■ **Work to do**:
1 – In the pipefunc post, roughly how much overhead does each function call add?
2 – Reproduce word for word the stretch of the pipefunc post from "Simplified Parameter Sweeps: pipefunc's" through "training, and evaluation.".
3 – Write the next part of the pipefunc post, picking up after its final line.

■ **Article**:

|---|

PipeFunc: Build Lightning-Fast Pipelines with Python: DAGs Made Easy

Posted by basnijholt@reddit | Python | View on Reddit | 13 comments

Hey r/Python!

I'm excited to share pipefunc (github.com/pipefunc/pipefunc), a Python library designed to make building and running complex computational workflows incredibly fast and easy. If you've ever dealt with intricate dependencies between functions, struggled with parallelization, or wished for a simpler way to create and manage DAG pipelines, pipefunc is here to help.

What My Project Does:

pipefunc empowers you to easily construct Directed Acyclic Graph (DAG) pipelines in Python. It handles:

Automatic Dependency Resolution: pipefunc automatically determines the correct execution order of your functions, eliminating manual dependency management.
Lightning-Fast Execution: With minimal overhead (around 10 µs per function call), pipefunc ensures your pipelines run super fast.
Effortless Parallelization: pipefunc automatically parallelizes independent tasks, whether on your local machine or a SLURM cluster. It supports any concurrent.futures.Executor!
Intuitive Visualization: Generate interactive graphs to visualize your pipeline's structure and understand data flow.
Simplified Parameter Sweeps: pipefunc's mapspec feature lets you easily define and run N-dimensional parameter sweeps, which is perfect for scientific computing, simulations, and hyperparameter tuning.
Resource Profiling: Gain insights into your pipeline's performance with detailed CPU, memory, and timing reports.
Caching: Avoid redundant computations with multiple caching backends.
Type Annotation Validation: Ensures type consistency across your pipeline to catch errors early.
Error Handling: Includes an ErrorSnapshot feature to capture detailed information about errors, making debugging easier.

Target Audience:

pipefunc is ideal for:

Scientific Computing: Streamline simulations, data analysis, and complex computational workflows.
Machine Learning: Build robust and reproducible ML pipelines, including data preprocessing, model training, and evaluation.

|---|

■ **Listed records**:
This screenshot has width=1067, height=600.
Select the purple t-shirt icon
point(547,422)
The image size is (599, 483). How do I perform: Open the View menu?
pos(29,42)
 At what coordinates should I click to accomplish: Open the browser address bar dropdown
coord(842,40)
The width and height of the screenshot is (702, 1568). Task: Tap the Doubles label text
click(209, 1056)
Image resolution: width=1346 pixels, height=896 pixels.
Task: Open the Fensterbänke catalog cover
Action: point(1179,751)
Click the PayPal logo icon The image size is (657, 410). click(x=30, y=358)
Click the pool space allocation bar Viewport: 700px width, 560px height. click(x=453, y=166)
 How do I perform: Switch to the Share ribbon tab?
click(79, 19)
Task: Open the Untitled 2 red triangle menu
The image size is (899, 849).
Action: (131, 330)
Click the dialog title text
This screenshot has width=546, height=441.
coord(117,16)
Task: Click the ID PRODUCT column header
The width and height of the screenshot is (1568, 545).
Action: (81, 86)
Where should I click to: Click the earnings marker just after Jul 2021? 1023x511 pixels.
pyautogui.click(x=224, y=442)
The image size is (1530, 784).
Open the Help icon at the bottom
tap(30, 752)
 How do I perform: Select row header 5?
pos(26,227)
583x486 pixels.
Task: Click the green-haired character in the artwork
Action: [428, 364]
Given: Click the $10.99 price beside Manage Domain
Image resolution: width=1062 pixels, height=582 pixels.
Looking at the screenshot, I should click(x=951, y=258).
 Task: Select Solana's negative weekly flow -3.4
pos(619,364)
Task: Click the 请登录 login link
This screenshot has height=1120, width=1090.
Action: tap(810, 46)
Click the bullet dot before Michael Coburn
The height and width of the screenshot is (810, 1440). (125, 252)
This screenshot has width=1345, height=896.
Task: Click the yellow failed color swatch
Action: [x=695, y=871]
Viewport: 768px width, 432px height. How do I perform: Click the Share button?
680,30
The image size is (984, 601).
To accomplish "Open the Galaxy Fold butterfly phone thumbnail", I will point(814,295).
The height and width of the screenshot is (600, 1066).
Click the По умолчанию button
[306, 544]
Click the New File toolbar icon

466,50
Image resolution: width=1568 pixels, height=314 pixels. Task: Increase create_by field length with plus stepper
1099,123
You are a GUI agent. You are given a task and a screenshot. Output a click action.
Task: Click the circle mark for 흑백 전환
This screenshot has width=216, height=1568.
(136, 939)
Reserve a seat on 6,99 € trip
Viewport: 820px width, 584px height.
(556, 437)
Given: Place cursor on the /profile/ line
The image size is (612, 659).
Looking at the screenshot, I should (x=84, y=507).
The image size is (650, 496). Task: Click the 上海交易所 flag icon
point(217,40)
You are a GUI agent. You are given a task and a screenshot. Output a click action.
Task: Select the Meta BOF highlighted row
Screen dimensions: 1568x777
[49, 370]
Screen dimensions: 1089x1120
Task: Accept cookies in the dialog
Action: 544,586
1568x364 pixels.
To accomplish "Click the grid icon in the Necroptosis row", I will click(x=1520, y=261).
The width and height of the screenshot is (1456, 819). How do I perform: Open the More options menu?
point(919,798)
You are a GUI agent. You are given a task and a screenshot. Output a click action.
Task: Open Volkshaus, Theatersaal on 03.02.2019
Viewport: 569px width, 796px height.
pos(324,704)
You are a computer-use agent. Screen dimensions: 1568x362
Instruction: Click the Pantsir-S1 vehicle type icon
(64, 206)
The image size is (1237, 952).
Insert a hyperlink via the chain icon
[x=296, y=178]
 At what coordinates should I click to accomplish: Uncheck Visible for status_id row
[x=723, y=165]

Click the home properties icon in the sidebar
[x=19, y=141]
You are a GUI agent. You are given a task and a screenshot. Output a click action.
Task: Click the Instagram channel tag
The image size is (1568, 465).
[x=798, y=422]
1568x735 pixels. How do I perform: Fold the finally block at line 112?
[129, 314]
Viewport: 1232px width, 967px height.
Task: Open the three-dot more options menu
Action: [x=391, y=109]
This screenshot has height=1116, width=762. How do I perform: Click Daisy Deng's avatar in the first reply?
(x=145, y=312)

|---|

■ **Results in order**:
1 – Around 10 µs per function call.

2 –
Simplified Parameter Sweeps: pipefunc's mapspec feature lets you easily define and run N-dimensional parameter sweeps, which is perfect for scientific computing, simulations, and hyperparameter tuning.
Resource Profiling: Gain insights into your pipeline's performance with detailed CPU, memory, and timing reports.
Caching: Avoid redundant computations with multiple caching backends.
Type Annotation Validation: Ensures type consistency across your pipeline to catch errors early.
Error Handling: Includes an ErrorSnapshot feature to capture detailed information about errors, making debugging easier.

Target Audience:

pipefunc is ideal for:

Scientific Computing: Streamline simulations, data analysis, and complex computational workflows.
Machine Learning: Build robust and reproducible ML pipelines, including data preprocessing, model training, and evaluation.

3 –
Data Engineering: Create efficient ETL processes with automatic dependency management and parallel execution.
HPC: Run pipefunc on a SLURM cluster with minimal changes to your code.
Anyone working with interconnected functions who wants to improve code organization, performance, and maintainability.

pipefunc is designed for production use, but it's also a great tool for prototyping and experimentation.

Comparison:

vs. Hamilton: Hamilton also compiles Python functions into DAGs, but it centers on column-level DataFrame engineering, ships modifiers like @with_columns/@extract_columns, and offers built-in data/schema validation plus an optional UI for lineage and observability; pipefunc leans toward low-overhead scientific/HPC pipelines, executor-agnostic parallelism, and N-D sweeps via mapspecs.
vs. Dask: pipefunc offers a higher-level, more declarative way to define pipelines. It automatically manages task scheduling and execution based on your function definitions and mapspecs, without requiring you to write explicit parallel code.
vs. Luigi/Airflow/Prefect/Kedro: While those tools excel at ETL and event-driven workflows, pipefunc focuses on scientific computing, simulations, and computational workflows where fine-grained control over execution and resource allocation is crucial. Also, it's way easier to setup and develop with, with minimal dependencies!
vs. Pandas: You can easily combine pipefunc with Pandas! Use pipefunc to manage the execution of Pandas operations and parallelize your data processing pipelines. But it also works well with Polars, Xarray, and other libraries!
vs. Joblib: pipefunc offers several advantages over Joblib. pipefunc automatically determines the execution order of your functions, generates interactive visualizations of your pipeline, profiles resource usage, and supports multiple caching backends. Also, pipefunc allows you to specify the mapping between inputs and outputs using mapspecs, which enables complex map-reduce operations.

Examples:

Simple Example:

from pipefunc import pipefunc, Pipeline

@pipefunc(output_name="c")
def add(a, b):
    return a + b

@pipefunc(output_name="d")
def multiply(b, c):
    return b * c

pipeline = Pipeline([add, multiply])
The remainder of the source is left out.